Opsin starts with security, embedding it deeply within the architecture of applications like the Financial Co-Pilot. This ensures robust protection from the outset, maintaining system security without compromising on performance. Our security orchestration ensures that the sensitive financial data and the level of access to it stays updated based on the organization’s security policies

Opsin’s platform allows financial analysts responsible for certain reports to access only the data they need for their tasks. Similarly, contractors from different subsidiaries are granted access solely to the information necessary for improving their reporting and operational work. This tailored access is continuously updated to align with the organization’s security policies--ensuring that data protection measures evolve with changing needs.

We enable fast-paced development and experimentation.

Opsin's approach accelerates development cycles, allowing for rapid iteration without the usual slowdown from compliance and security checks. For applications that need to stay ahead of market demands and technological advances, Opsin facilitates continuous synchronization and advanced access control mechanisms that ensure efficient real-time data handling—without creating bottlenecks.

We’re seamless and secure by design.

Opsin offers seamless integration, enabling you to begin interacting with your data in just a few clicks for a quick and easy start. Whether you prefer on-premise or cloud deployments, our flexible deployment options ensure that you can choose the best setup for your business needs.

We orchestrate performance by managing model integration and optimization across providers like OpenAI and Google. This means you always have access to the best tools without compromising the security and integrity of your data. Our comprehensive backend management handles all aspects of performance, cost, and security—allowing you to focus on achieving your GenAI goals.

We ensure transparency and compliance.

Opsin rigorously adheres to legal and privacy standards, implementing comprehensive auditing processes that track and log every interaction. This helps you stay within the stringent requirements of regulations like SOC 2, GDPR, and CCPA. Our platform is designed to scale with your operations, accommodating increased loads and complex data environments without performance degradation.

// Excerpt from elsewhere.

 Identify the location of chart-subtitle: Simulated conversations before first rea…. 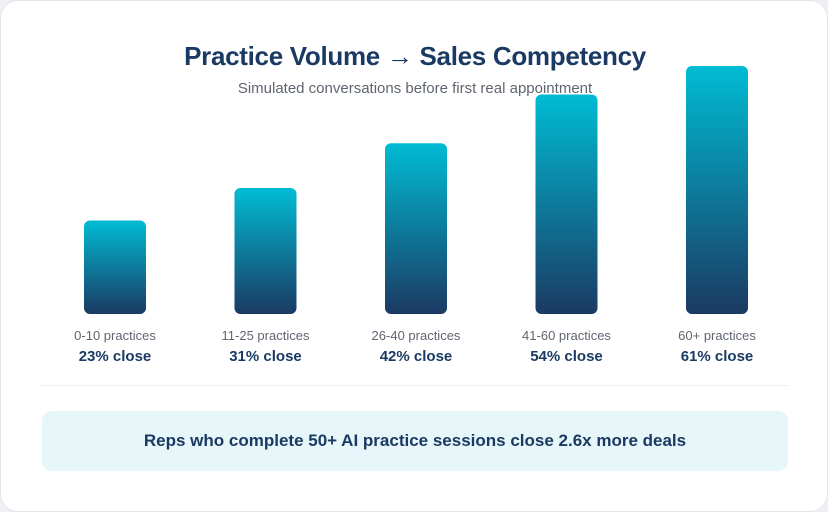
(415, 88).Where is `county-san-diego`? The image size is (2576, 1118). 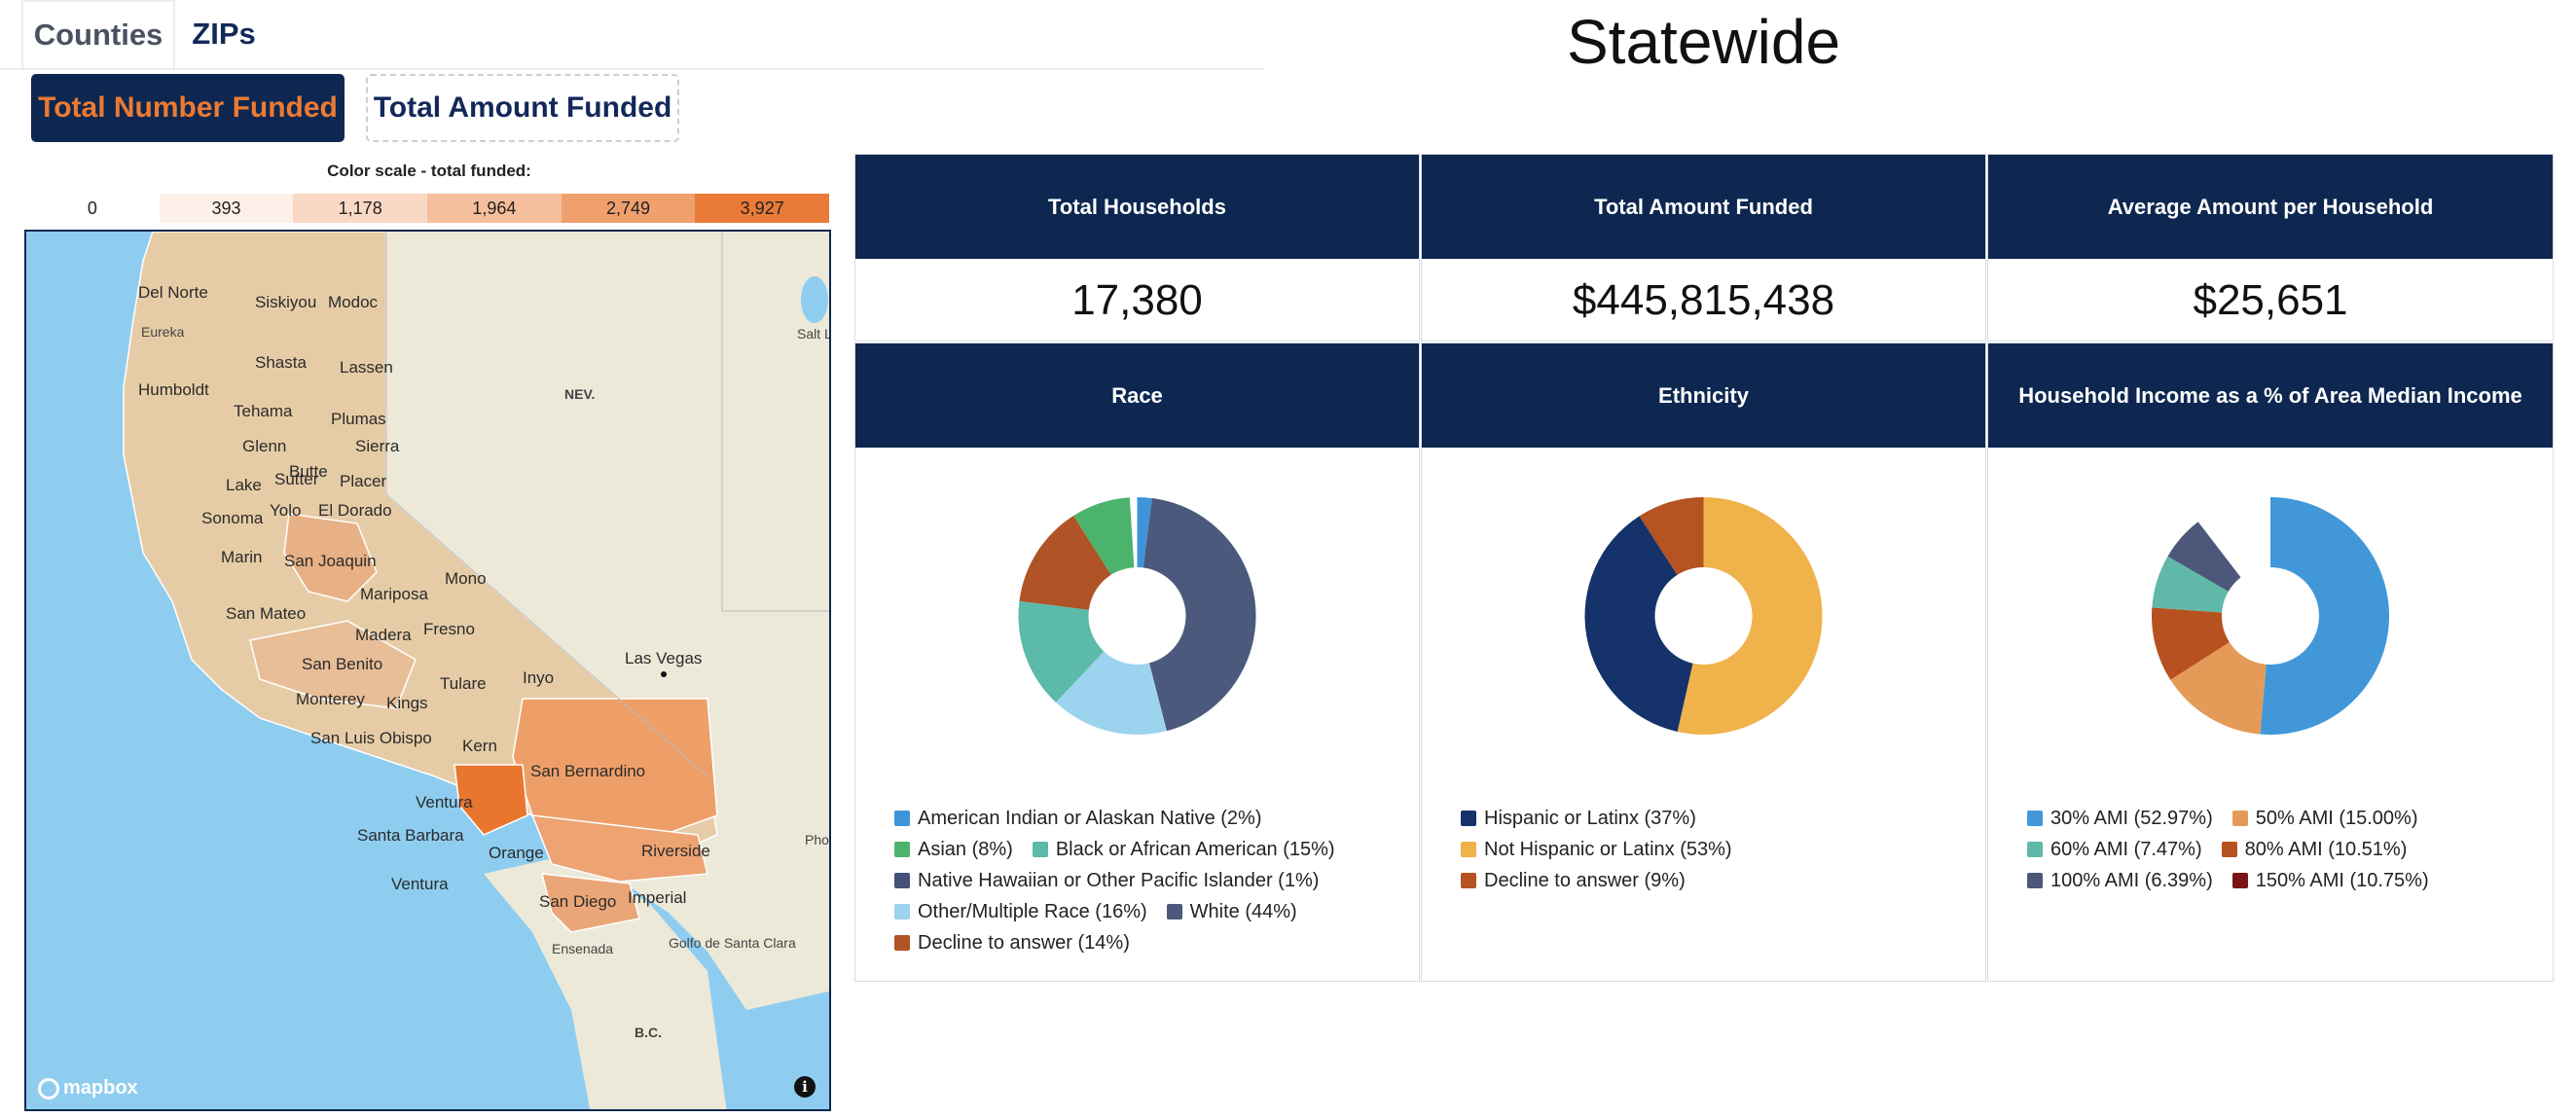
county-san-diego is located at coordinates (590, 903).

Opsin's approach to build GenAI applications securely

Benefits of a Trusted and Secure GenAI Environment

Imagine a more trusted and secure approach to innovation. Here are the key business benefits of that kind of environment:

  • Accelerated innovation cycles: By simplifying the management of infrastructure, performance, and security, companies can focus on innovation.
  • Lower operational costs and higher ROI: Removing the need to navigate complex security and legal issues reduces costs and allows teams to focus on core business goals—improving ROI.
  • Enhanced Security and Trust: Starting with a secure foundation helps prevent data breaches and ensures compliance, which builds trust both within the organization and with clients. This approach also helps avoid costly penalties.

Conclusion

We've examined the "chicken and egg" problem inherent in adopting GenAI. But despite the hurdles of performance issues, high costs, and stringent security and compliance demands, the benefits of GenAI—such as improved operational efficiency and expanded capabilities across sectors—cannot be ignored.

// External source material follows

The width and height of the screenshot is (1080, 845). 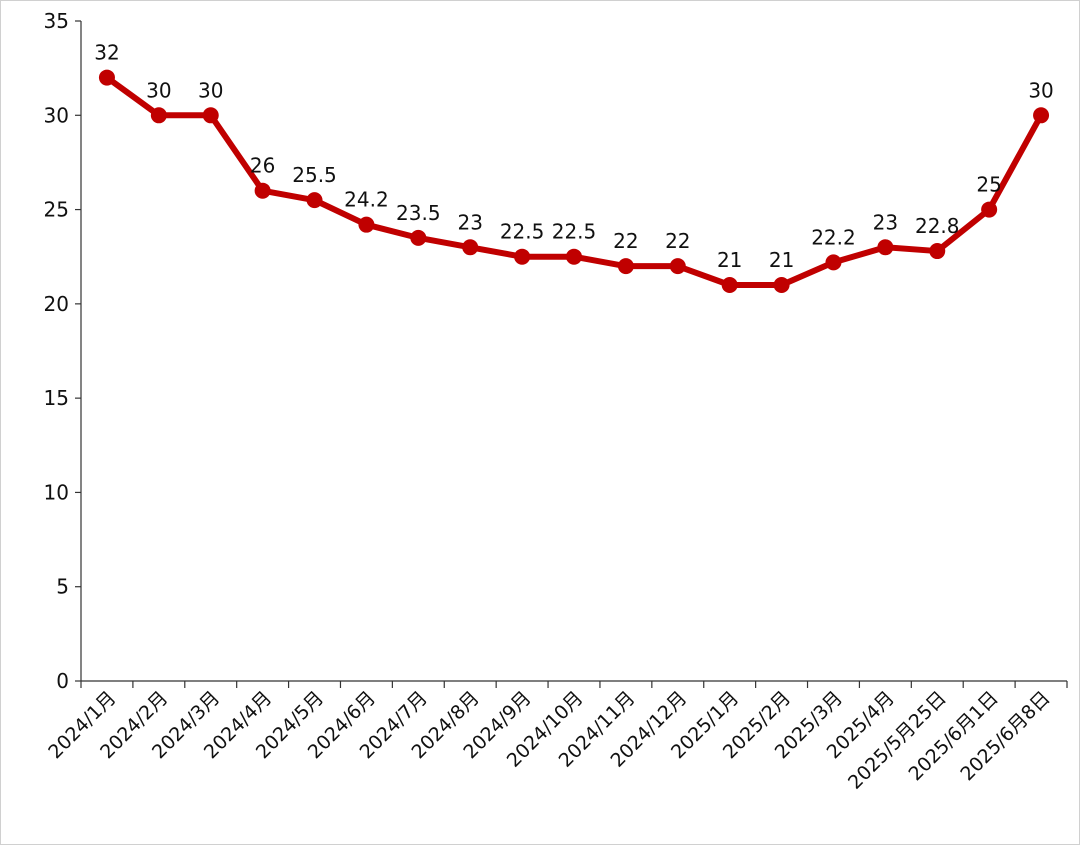 I want to click on data-label: 32, so click(x=106, y=53).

Opsin's innovative approach provides a viable solution by prioritizing security, performance, and compliance from the ground up. This strategy allows for rapid development and deployment cycles, without compromising on security and performance. We encourage AI leaders to embrace this methodology for a seamless transition from experimentation to full-scale production.

With Opsin, you don't have to choose between the chicken or the egg—you get to enjoy both. More chicken, more eggs, please!